Isn’t chocolate Surge just ridiculously good? Its like chocolate milk without milk! wtf!!

I did a lot of thinking today.

Lately I’ve been considering the Anabolic Diet.

But then I realized what I was doing (the same shit I always do): Ditching a program before I get real results from it.

Someone made a list of dumb newbie thought processes, one of them was “change workouts every 6 weeks. you need to suprise the muscle into growth. well suprise motherfucker, you look the same as you did five years ago!”

Sadly… yeah. Thats been me. Its always this constant fear of “What if there is something better out there and I’m wasting my time?”

And now I’m doing that with diets. A week into t-dawg and I’m about to jump ship.

I’m sticking with the t-dawg for 7 more weeks. Then, I’m considering the AD when I’m done. but for now, thats on the back burner.

Till then, if it ain’t broke…

dude stick with the tdawg diet if you are wanting to lose body fat. ive been on it a month and lost 20 lbs while at the same time increased the weight of all my workouts by at least 10 lbs some up to 45 lbs.

i don’t think the tdawg diet says anything about a carb-up day i dunno if you are trying to incorporate two different diets or what??? i think it says you can have one cheat meal, which sometimes leads to two or 3 for me in a week but the key is to get right back to the C+P or F+P meals asap.

You’re a fuckin lumberjack?!!

[quote]bloodandtears wrote:
dude stick with the tdawg diet if you are wanting to lose body fat. ive been on it a month and lost 20 lbs while at the same time increased the weight of all my workouts by at least 10 lbs some up to 45 lbs.

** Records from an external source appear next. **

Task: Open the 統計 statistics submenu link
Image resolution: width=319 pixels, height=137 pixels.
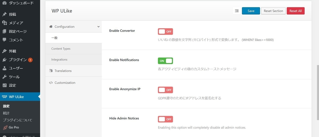Action: (6, 113)
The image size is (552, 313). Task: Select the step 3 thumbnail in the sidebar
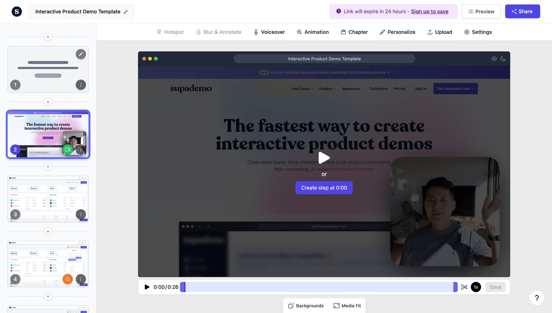(48, 199)
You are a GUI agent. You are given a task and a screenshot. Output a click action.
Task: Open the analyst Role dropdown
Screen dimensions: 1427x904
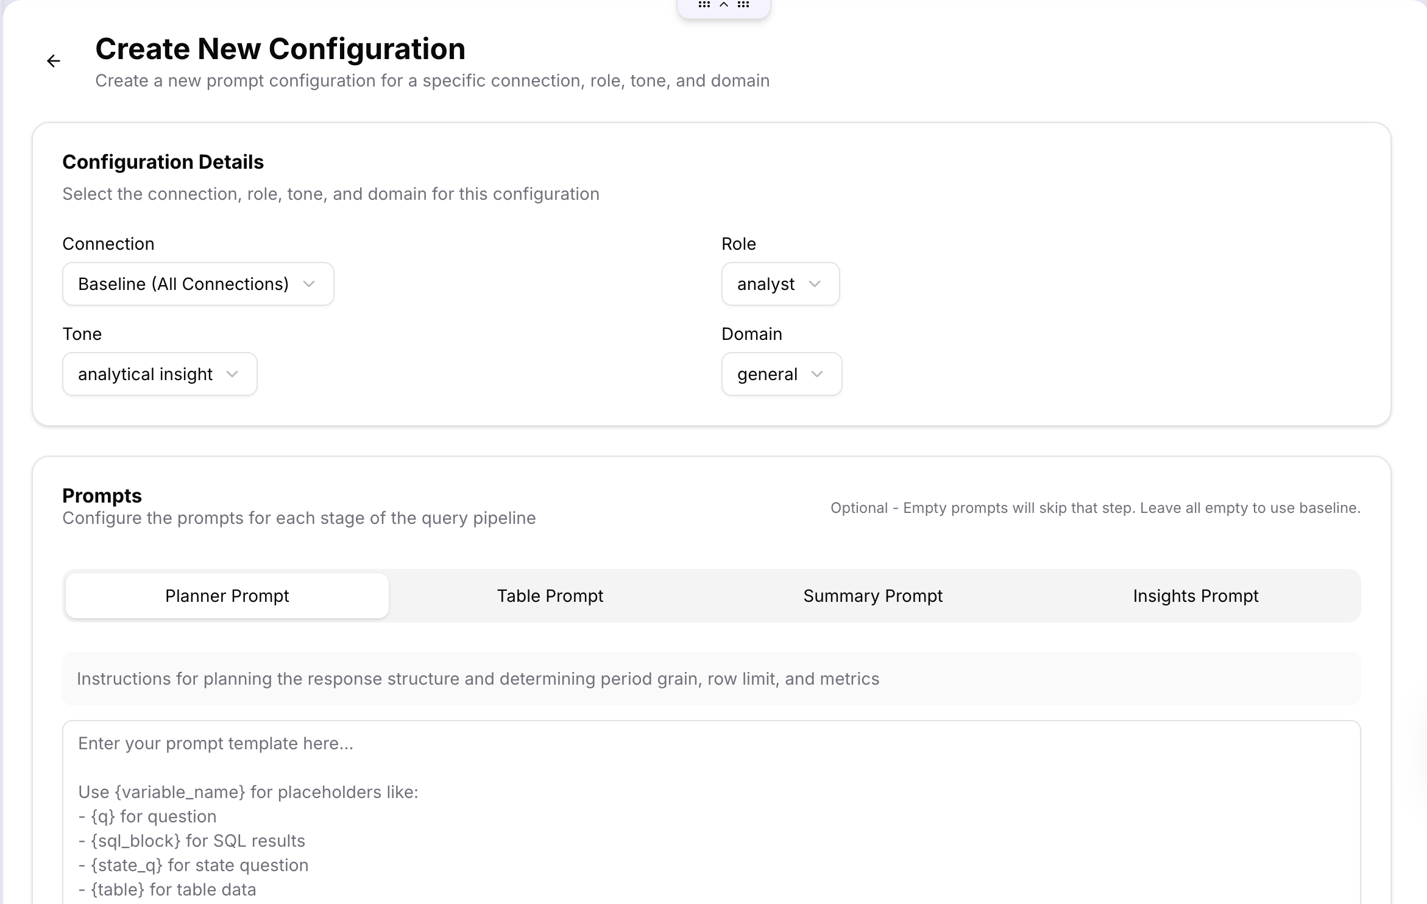point(780,284)
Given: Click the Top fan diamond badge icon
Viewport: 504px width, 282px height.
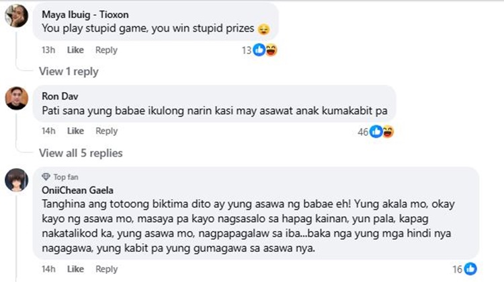Looking at the screenshot, I should click(46, 177).
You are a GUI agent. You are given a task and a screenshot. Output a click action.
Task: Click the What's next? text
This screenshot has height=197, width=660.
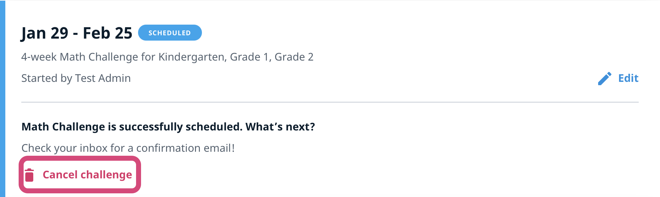(x=280, y=127)
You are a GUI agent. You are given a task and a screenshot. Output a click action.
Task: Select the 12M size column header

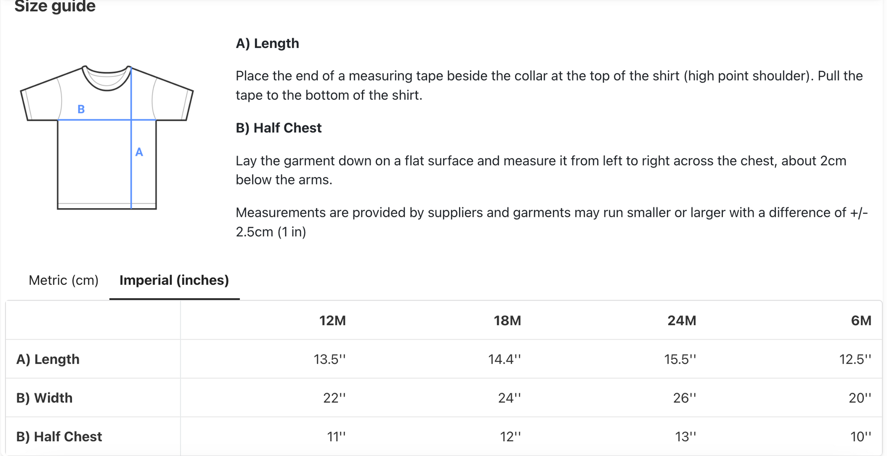pos(332,321)
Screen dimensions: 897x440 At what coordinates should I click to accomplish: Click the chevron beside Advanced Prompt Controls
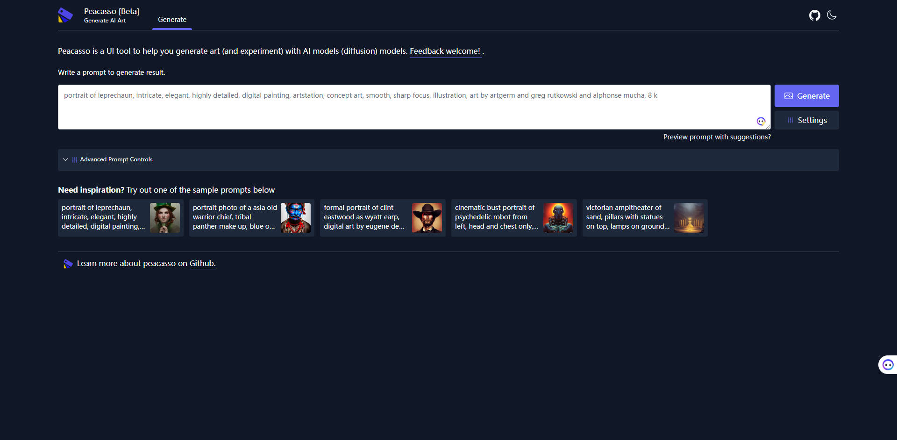[x=65, y=159]
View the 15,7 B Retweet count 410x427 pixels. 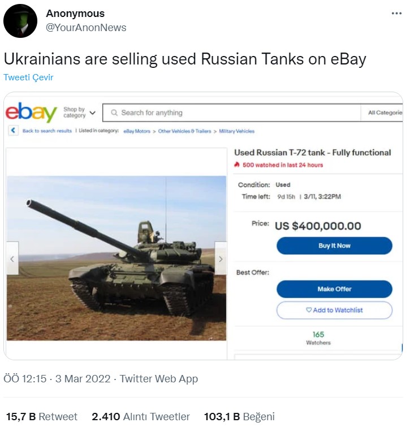click(42, 417)
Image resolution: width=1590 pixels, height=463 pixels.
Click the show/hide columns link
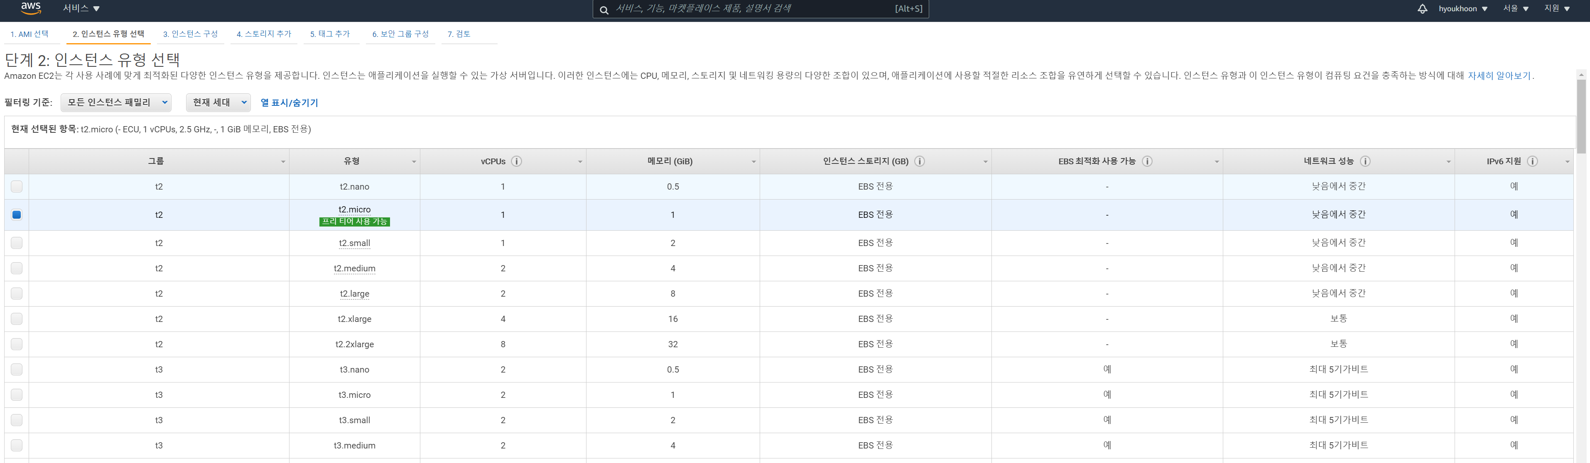tap(289, 103)
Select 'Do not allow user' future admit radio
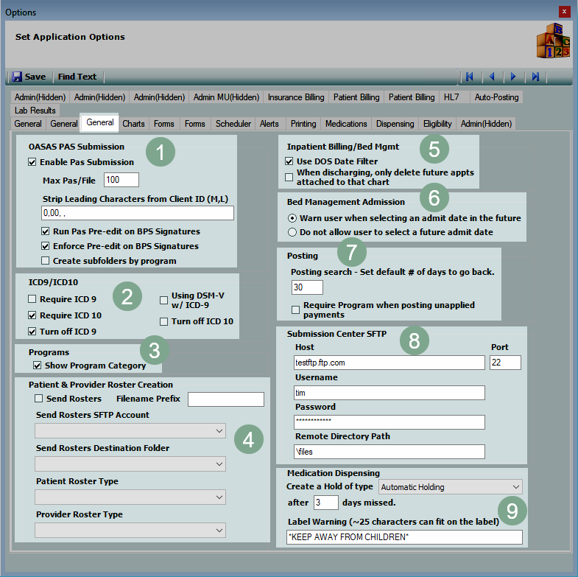Image resolution: width=578 pixels, height=577 pixels. click(x=292, y=232)
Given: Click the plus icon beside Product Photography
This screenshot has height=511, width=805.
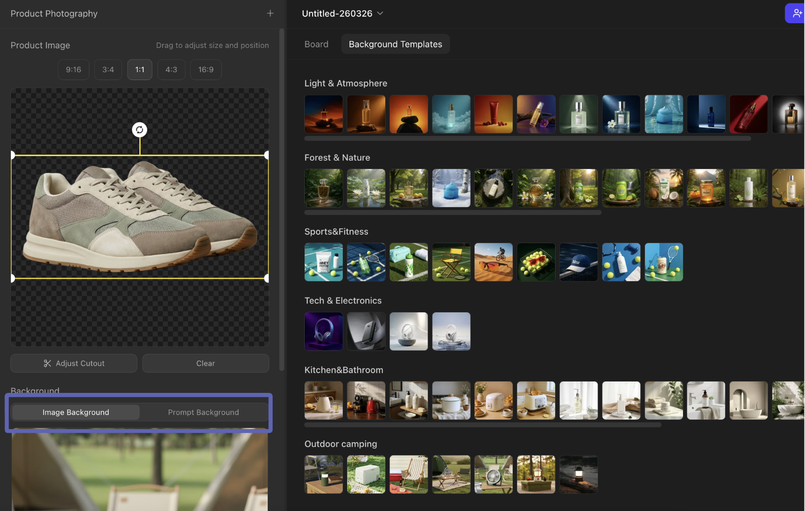Looking at the screenshot, I should 270,13.
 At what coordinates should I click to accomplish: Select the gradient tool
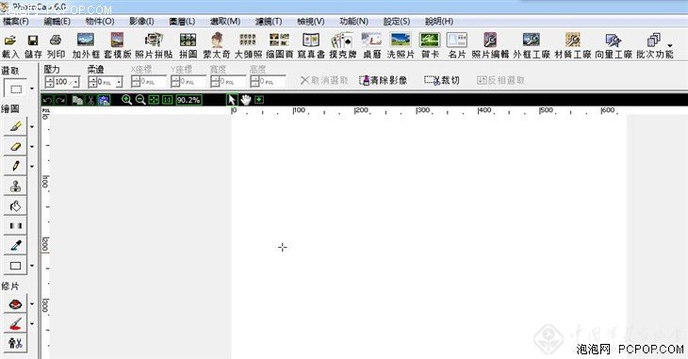click(x=15, y=225)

i don’t think the tdawg diet says anything about a carb-up day i dunno if you are trying to incorporate two different diets or what??? i think it says you can have one cheat meal, which sometimes leads to two or 3 for me in a week but the key is to get right back to the C+P or F+P meals asap.[/quote]

I’m pretty sure t-dawg has one carb up day a week, along with Surge PWO on low carb days.

[quote]WolBarret wrote:
You’re a fuckin lumberjack?!![/quote]

Well… I’m keeping a log. So I guess you could compare me to one.

[quote]WolBarret wrote:
You’re a fuckin lumberjack?!![/quote]

It was a play on words.

You would have gotten it if you spent less time watching pro wrestling (judging by your avatar, I gather that’s what you’re into) and more time reading.

it isn’t a carb-up day, it’s a “cheat day” where you can have one meal without giving a shit about what you eat, although i sometimes slip and have 2 or 3 of these a week. like a slice of pizza or a chocolate bar for one of my meals.

And it doesn’t necessarily have to be Surge, although it is probably easier since it is a measured amount. ill usually just eat a couple handfuls of fruitloops or some fruit like banana after working out, just simply because i cant afford Surge atm.

but if i could i would definately buy it cuz it has other things in it too other than just carbs to help stop the catabolic reactions.

[quote]bloodandtears wrote:
it isn’t a carb-up day, it’s a “cheat day” where you can have one meal without giving a shit about what you eat, although i sometimes slip and have 2 or 3 of these a week. like a slice of pizza or a chocolate bar for one of my meals.

And it doesn’t necessarily have to be Surge, although it is probably easier since it is a measured amount. ill usually just eat a couple handfuls of fruitloops or some fruit like banana after working out, just simply because i cant afford Surge atm.

but if i could i would definately buy it cuz it has other things in it too other than just carbs to help stop the catabolic reactions.[/quote]

Ok, well, I’m gonna have one carb up/cheat day a week for now. And if it seems like I need to, I’ll cut it down to one cheat meal.